The temples of Tanah Lot and Uluwatu are good examples of how celebrated the temples by the sea are. But for this issue, we ventured to the west and north of the island and visited the less frequented (by visitors) yet equally charming sea temples. The two regions are still relatively unknown by many visitors to Bali, and to avoid getting lost in this rural jungle, bring a map and familiarise yourself ahead of time with two or three of the towns you will encounter along the route.
A MELTING POT OF THREE DISTINCTIVE CULTURES
Up north, following a picturesque three-hour drive from Kuta through the rolling hills and plantations down to the coastal lowlands, we began to enter this area that lies on the quiet northwest coast of the island, sandwiched between the West Bali National Park containing pristine coral reefs and luxuriant tropical rainforest. Pemuteran is a small, laid-back fishing village that unfortunately still hasn’t received the number of visitors it really deserves.
While the wonders of Pemuteran that we already knew and experienced astounded and enchanted us, our recent visit to the area, which gave us time to explore more properly, introduced us to another grandeur the area has. It was PuraPabean, a place of worship and an architectural brilliance that combines the Buddhist, Hindu and Islam influences.
On the grounds that border the ocean, PuraPabean hearkens to a nostalgic story of how the Balinese fishermen, sailors and traders from outside Bali used to come together to pray for a safe journey. The word ‘pabean’ itself, which can be translated into ‘customs’, implies that the temple was also a stopover for the seamen centuries ago.
Today, the temple continues to be frequented by traders. The Balinese Hindu pilgrims in general normally make Pabean as part of their pilgrimage journeys in the area where a number of other temples are nestled, such as PuraPulaki, located right across Pabean. Right on the beach, two huge megaliths from earlier times disappeared into the sand in the 13th century, and were only rediscovered and re-erected in 1997 on their original positions. A good portion of the beach is covered by pebbles, where a horde of resident monkeys can be found playing around on.
Pemuteran in general is a place where you can feast your eyes on awe-inspiring landscapes.
BUILT OUT OF A HOLY MAN’S HAIR
This temple was already built by the time the Hindu sage Dang HyangNirartha stumbled upon it in his travels during the mid-sixteenth century. Nirartha stopped here to pray one afternoon and he quickly entered into a deep state of meditation. During his meditative prayers, the walls began shaking. They continued shaking harder and harder, until the entire temple complex collapsed around him. The temple was in total ruins and the unruffled Nirartha sat in the middle of the shambles, unscathed.

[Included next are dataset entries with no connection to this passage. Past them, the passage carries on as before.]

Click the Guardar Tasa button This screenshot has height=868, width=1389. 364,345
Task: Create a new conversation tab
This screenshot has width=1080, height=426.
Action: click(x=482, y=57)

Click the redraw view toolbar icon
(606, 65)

The guard who had been charged with the responsibility of protecting the temple naturally went berserk; he cried and trembled in fear at the obviously astounding power of Nirartha and he implored Nirartha to restore the temple to its original condition lest the guard be blamed.
Nirartha agreed to restore the temple to its original condition. He gave a lock of his hair to the guard and told him to plant it in the centre of the temple grounds and then pray that the temple would be restored and that the restored temple would be much stronger than the original one.
The guard did as he was instructed. He dug a small hole in the centre of the temple grounds, planted Nirartha’s hair in it, covered it with fresh dirt, patted it flat, then began to pray. Much to his surprise (and relief!) during his prayers the temple walls began to grow up and out of the small pile of dirt covering Nirartha’s buried lock of hair. The walls kept creeping out of that hole and assuming their original position until the entire temple complex was totally restored. And that’s how it remains to this very day, exactly as Nirartha promised, virtually untouched by the ravages of time.
Called PuraRambutSiwi because rambut means ‘hair’, this temple is located approximately ten kilometres from the city of Negara in the regency of Jembrana, West Bali. It sits at a beautiful location, directly on the edge of a cliff overlooking the sea. Near the rear of the property is a steep set of steps leading down from the main temple area to a small prayer grotto nearer sea level. Perfect for meditating, this is a lovely site well worth visiting, for the temple offers a calm, peaceful and tranquil oasis.